Concerns for Thai women seeking marriage or a new life in the UK
She particularly highlights the following issues which the story of Phil Doidge and Jirapon Doidge raise:
- Failure of the authorities to revisit the decision to deport the Thai wife on a technicality: Carla Boonkong believes that this indicates a 'bull headed' attitude towards UK citizens and foreign wives. 'I have spoken to some researchers on this and I
am told that this attitude is not just limited to Thai women but all foreign wives of UK Citizens but there is a more sceptical attitude to interracial relationships and I have to say towards UK Thai relationships.'
- Personal review of the UK Home Secretary: The UK Home Secretary Teresa May personally reviewed the case of Jirapon Doidge and refused to rescind the decision not to take into consideration the fact that by the time her deportation was
ordered, Jirapon Doidge had complied with all immigration regulations. In an interview with the Plymouth Herald, the former Labour MP Alison Seabeck said at the time, that she was 'actually quite angry' with the decision by the Home Secretary
and the insistence on deporting the Thai wife.
- The insistence on deporting the Thai woman came at the time of an election in the UK where immigration, driven by a surge in support for the United Kingdom Independence Party, had put it as one of the main issues in the election. The
Conservative government in conjunction with the Liberal Party in 2010 had introduced measures to reduce immigration specifically targeting legal immigration or what many commentators have called easy targets. The case of Jirapon Doidge
highlights the vulnderable nature of Thai wives in the UK to the ongoing immigration crisis which has now been extracted by the Europeans migrant crisis resulting from the Syrian war.
UK man and Thai wife show how strong these relationships are
On a positive note Carla Boonkong believes that the effort of the UK man and his Thai wife to preserve and maintain their relationship was a very public message about the nature of UK Thai relationships and the close knit bonds between
Alison Dewar, is a postgraduate researcher, who in 2012 interviewed a large number of UK Thai couples at length, a process which switched her view of the phenomenon from mildly negative to very positive. 'This couple is an example of UK
Thai couples everywhere. They are particularly close knit and generally very hardworking individuals,' she says.
Carla Boonkong notes that the Labour MP who supported the Doidges lost her seat in the subsequent 2015 election and feels that the new environment, caused by the immigration crisis presents a challenge to UK men with Thai wives or
prospective Thai wives in the future. 'I think it means that Thai women and UK men embarking on such relationships must be prepared to be whiter than white as they say. They simply must learn everything about these regulations. I also think that
the UK Thai community, which is not very well organised, should look at some way of increased networking and campaigning to secure their position.
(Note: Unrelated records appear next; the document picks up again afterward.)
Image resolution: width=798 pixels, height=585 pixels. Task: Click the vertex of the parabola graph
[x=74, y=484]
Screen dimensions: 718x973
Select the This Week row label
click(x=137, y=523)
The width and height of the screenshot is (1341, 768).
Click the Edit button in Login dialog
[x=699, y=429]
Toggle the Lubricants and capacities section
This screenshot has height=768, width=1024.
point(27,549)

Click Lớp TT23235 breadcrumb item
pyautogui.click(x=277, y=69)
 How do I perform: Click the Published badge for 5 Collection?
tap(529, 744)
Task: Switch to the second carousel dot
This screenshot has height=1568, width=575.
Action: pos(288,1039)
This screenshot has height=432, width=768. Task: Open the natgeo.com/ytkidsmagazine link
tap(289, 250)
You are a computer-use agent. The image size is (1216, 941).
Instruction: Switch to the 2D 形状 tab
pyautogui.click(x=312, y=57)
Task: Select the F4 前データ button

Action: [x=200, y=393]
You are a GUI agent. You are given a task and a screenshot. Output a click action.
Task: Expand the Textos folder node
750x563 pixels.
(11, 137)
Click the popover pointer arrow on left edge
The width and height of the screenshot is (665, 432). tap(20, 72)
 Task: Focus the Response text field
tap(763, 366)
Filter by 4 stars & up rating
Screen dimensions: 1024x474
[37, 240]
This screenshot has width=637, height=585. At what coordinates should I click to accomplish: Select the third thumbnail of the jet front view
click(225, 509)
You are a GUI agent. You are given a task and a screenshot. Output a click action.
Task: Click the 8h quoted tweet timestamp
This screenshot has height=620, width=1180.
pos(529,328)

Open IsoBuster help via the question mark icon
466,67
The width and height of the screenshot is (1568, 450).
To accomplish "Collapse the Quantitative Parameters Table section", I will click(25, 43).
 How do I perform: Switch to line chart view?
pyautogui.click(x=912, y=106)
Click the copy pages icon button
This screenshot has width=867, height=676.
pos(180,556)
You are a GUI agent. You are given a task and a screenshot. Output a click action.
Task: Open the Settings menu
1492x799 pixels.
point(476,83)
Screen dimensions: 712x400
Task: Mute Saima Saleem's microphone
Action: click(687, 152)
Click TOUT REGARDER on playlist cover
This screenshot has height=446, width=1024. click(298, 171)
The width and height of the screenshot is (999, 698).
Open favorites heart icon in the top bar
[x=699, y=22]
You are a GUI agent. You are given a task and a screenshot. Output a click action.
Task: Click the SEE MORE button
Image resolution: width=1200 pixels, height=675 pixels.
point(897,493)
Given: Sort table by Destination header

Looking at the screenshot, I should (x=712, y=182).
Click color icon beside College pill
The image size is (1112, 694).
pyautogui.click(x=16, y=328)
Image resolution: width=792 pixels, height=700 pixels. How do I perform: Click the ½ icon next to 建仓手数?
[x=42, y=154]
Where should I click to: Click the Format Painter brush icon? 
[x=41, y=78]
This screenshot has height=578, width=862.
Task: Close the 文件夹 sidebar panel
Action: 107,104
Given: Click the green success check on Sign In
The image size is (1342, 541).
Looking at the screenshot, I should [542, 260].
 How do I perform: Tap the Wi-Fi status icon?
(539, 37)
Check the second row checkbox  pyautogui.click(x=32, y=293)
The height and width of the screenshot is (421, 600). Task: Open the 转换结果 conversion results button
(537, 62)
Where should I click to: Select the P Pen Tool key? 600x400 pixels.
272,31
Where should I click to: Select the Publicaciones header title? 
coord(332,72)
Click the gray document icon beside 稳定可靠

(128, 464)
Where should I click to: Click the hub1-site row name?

'Brilliant' Thai wife the subject of hostile online comments
During the publicity campaign run by the Plymouth Herald in Plymouth supporting the plight of the UK man and his Thai wife to remain together in the country, the couple were the subject of vocal online debate on various online forums. Phil
Doidge himself acknowledged that there had been some 'horrible comments' but pointed out that no one knew his Thai wife the way he knew her. 'We're the closest two people, she's the most brilliant person,' he said.